OCP Group, Morocco’s phosphate giant, has entered advanced negotiations with Chinese company Zhongwei to secure raw materials for lithium iron phosphate (LFP) cathode production.
The initiative anchors an ambitious USD 2 billion industrial battery project in collaboration with Moroccan investment giant Al Mada, Zhongwei, and CNGR Advanced Material Company.
OCP plans to supply high-grade phosphates, tailored for Zhongwei’s advanced chemical processes, to produce LFP, a critical material for energy-dense batteries used in electric vehicles (EVs) and stationary energy storage systems.
The mega project includes multiple high-tech processes, from chemical precursor production to lithium processing for cathodes and recycling byproducts to achieve a full circular economy.
The efforts aim to transform Jorf Lasfar into a hub for cutting-edge battery technology, with the first phase scheduled to go live later this month.
The facility’s annual output will include 120,000 tons of cathode active materials (CAM), 60,000 tons of LFP, and 30,000 tons of recycled battery materials. With production capacities that will support over one million EVs annually, the project is poised to revolutionize electric battery manufacturing in Morocco.

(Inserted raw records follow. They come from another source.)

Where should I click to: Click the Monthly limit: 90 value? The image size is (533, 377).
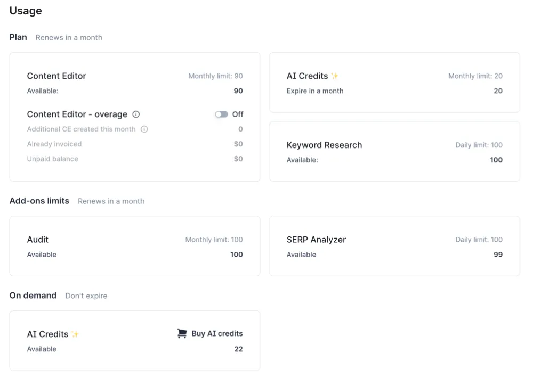[215, 76]
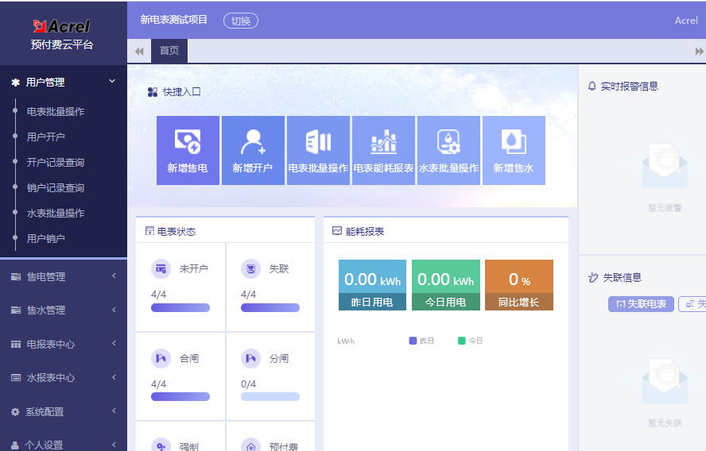Toggle the 今日 legend series
This screenshot has width=706, height=451.
[470, 341]
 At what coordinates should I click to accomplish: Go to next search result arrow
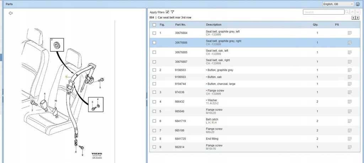pyautogui.click(x=357, y=12)
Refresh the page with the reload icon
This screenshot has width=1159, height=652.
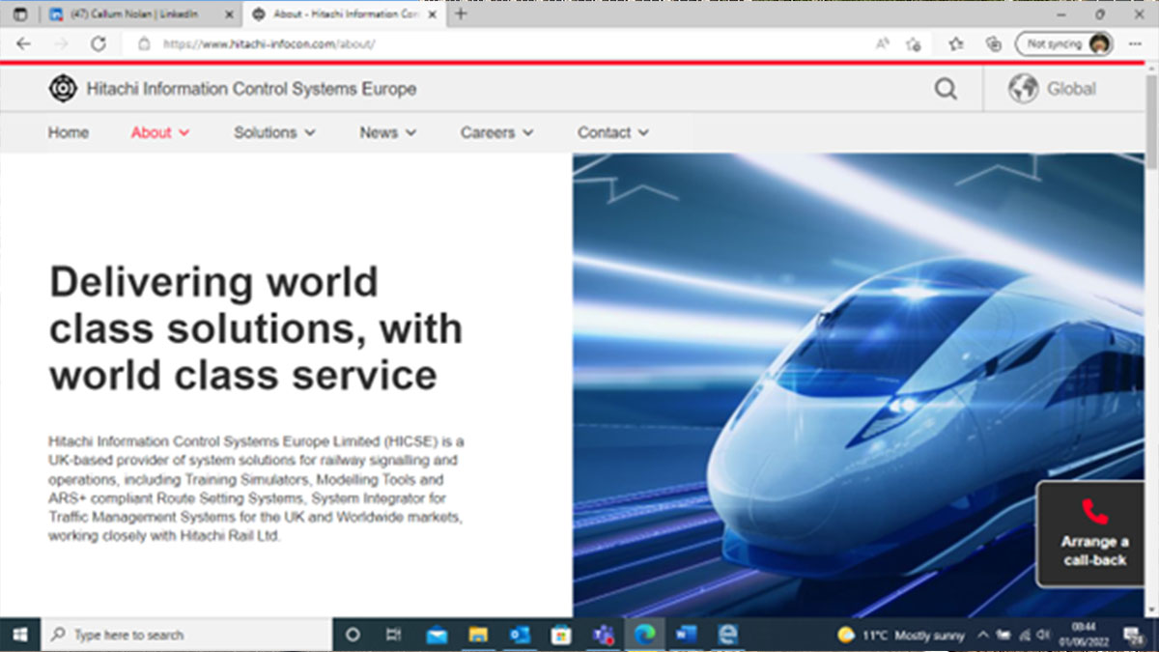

CNGR Advanced Material Company holds a 50.03% stake in the joint venture, while Al Mada owns 49.97%. Both partners aim to establish Morocco as a cornerstone in the global EV battery value chain.
OCP’s focus on integrating innovative solutions extends beyond its collaboration with Zhongwei. Recent developments in Morocco’s battery ecosystem underscore this momentum.
LG Chem plans to build an LFP cathode plant, while Gotion High-Tech has committed USD 6.5 billion to establish a battery and energy storage production ecosystem by May 2025.